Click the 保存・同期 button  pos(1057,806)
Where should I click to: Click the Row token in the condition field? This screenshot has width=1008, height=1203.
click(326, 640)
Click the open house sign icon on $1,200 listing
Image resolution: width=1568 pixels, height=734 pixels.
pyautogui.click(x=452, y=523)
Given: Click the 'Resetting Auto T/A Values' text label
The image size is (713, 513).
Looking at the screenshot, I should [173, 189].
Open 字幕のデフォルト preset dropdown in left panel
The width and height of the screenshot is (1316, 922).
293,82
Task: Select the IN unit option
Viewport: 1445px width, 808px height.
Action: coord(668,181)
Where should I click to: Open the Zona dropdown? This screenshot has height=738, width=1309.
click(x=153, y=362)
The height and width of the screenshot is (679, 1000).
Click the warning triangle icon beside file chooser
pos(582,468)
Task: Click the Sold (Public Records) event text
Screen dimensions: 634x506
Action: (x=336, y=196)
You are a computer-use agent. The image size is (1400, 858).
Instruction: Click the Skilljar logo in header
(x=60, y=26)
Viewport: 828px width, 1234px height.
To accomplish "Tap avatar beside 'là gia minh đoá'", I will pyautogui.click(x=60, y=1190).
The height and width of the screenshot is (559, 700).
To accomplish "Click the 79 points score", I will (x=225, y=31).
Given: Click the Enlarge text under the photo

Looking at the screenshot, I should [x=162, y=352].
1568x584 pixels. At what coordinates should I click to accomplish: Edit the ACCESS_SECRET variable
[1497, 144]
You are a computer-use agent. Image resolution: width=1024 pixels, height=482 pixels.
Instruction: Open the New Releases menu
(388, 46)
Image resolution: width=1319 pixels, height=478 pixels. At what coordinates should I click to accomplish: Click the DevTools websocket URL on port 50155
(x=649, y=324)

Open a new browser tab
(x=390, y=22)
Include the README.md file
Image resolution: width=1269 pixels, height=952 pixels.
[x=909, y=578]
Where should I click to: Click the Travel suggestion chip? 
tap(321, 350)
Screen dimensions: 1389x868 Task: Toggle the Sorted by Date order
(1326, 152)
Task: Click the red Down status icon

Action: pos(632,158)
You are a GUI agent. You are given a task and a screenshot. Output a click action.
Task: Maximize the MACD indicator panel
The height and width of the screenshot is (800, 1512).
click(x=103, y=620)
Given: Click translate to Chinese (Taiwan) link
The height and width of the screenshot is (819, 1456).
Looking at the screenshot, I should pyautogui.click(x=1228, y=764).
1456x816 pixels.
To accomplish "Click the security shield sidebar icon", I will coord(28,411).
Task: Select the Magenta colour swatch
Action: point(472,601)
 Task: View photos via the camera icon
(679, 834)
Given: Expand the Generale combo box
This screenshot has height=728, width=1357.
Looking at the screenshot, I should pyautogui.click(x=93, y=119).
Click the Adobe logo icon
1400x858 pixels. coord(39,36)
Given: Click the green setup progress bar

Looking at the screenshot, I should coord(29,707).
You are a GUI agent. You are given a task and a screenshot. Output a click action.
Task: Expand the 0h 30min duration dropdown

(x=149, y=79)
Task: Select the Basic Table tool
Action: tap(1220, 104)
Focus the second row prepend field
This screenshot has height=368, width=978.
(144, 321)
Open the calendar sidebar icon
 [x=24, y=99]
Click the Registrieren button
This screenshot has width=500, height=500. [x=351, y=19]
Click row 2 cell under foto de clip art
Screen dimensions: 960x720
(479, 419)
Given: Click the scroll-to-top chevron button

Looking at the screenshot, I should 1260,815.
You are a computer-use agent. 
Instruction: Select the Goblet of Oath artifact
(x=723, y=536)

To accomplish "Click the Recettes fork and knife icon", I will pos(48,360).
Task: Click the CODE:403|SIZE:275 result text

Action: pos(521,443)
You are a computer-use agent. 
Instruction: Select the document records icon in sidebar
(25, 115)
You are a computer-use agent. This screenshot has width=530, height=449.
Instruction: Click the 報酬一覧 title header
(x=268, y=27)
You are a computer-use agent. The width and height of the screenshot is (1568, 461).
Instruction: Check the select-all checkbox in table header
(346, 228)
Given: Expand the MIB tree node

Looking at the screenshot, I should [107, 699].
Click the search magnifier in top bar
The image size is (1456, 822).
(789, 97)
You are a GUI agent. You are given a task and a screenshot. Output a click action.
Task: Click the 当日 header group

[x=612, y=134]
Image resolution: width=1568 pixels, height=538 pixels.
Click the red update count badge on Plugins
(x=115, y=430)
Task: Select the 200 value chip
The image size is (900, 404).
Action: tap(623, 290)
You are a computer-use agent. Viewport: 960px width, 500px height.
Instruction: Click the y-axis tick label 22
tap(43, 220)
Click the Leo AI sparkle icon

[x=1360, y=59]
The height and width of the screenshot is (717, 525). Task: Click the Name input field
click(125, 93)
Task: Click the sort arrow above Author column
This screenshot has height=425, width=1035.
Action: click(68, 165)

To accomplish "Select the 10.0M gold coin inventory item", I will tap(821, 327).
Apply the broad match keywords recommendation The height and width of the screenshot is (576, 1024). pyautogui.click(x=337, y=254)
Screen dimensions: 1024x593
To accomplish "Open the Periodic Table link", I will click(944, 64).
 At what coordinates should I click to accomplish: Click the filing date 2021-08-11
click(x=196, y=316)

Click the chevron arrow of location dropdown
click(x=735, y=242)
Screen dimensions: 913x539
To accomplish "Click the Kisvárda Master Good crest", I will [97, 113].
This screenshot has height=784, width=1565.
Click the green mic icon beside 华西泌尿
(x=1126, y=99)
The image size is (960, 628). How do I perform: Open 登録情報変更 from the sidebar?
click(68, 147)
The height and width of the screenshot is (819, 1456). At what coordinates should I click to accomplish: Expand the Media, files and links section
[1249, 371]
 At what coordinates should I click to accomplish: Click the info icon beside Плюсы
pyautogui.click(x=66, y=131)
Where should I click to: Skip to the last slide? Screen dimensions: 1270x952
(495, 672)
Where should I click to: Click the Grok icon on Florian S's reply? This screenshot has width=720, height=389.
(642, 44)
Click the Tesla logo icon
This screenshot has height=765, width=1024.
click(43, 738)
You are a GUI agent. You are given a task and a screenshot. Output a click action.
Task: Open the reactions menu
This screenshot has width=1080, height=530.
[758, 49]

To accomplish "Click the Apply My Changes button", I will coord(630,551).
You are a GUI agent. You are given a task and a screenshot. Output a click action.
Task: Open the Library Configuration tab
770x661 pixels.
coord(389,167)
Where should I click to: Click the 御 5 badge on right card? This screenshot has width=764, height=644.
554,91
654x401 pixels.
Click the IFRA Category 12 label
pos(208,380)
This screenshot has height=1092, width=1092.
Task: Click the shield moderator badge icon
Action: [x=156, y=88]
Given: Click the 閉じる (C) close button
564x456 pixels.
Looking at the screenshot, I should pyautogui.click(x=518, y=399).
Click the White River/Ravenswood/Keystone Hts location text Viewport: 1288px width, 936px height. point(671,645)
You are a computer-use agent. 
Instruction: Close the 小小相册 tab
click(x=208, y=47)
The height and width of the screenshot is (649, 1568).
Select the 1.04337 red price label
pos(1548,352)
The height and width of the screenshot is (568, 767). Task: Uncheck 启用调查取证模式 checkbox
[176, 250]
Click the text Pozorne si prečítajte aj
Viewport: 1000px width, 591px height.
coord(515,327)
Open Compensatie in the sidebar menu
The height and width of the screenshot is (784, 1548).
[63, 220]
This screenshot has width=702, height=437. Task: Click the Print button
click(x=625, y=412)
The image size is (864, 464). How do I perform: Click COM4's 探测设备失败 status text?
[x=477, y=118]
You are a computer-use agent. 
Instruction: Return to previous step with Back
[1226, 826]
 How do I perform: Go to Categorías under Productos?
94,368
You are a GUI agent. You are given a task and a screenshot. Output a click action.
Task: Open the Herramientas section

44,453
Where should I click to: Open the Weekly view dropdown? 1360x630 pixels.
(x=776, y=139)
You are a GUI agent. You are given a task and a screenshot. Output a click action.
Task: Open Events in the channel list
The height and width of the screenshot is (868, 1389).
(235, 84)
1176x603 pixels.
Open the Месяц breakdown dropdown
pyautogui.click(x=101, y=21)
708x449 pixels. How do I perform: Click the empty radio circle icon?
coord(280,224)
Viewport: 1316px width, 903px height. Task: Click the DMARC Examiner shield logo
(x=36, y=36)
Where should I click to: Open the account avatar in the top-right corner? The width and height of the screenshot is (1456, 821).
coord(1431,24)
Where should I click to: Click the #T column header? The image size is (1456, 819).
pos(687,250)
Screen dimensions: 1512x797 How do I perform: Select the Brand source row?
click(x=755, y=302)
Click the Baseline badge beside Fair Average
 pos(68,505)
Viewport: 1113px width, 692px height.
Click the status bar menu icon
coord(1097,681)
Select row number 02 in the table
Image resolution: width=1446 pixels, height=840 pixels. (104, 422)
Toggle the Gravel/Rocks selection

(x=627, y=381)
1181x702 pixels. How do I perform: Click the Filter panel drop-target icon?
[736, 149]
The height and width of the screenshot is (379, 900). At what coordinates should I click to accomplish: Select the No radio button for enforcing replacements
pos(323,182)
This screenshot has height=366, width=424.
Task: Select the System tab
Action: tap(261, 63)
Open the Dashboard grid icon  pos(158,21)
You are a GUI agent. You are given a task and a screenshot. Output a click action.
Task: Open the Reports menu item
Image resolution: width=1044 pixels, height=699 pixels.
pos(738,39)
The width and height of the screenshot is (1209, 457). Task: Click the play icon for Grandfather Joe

----

• WORK INSTRUCTIONS
Transcribe the listing word for word, from its first line through the line that contains "Action: coord(668,181)", with both of those lines included.

• SOLUTION FOR THIS PROBLEM
Click the 保存・同期 button  pos(1057,806)
Where should I click to: Click the Row token in the condition field? This screenshot has width=1008, height=1203.
click(326, 640)
Click the open house sign icon on $1,200 listing
Image resolution: width=1568 pixels, height=734 pixels.
pyautogui.click(x=452, y=523)
Given: Click the 'Resetting Auto T/A Values' text label
The image size is (713, 513).
Looking at the screenshot, I should [173, 189].
Open 字幕のデフォルト preset dropdown in left panel
The width and height of the screenshot is (1316, 922).
293,82
Task: Select the IN unit option
Viewport: 1445px width, 808px height.
Action: coord(668,181)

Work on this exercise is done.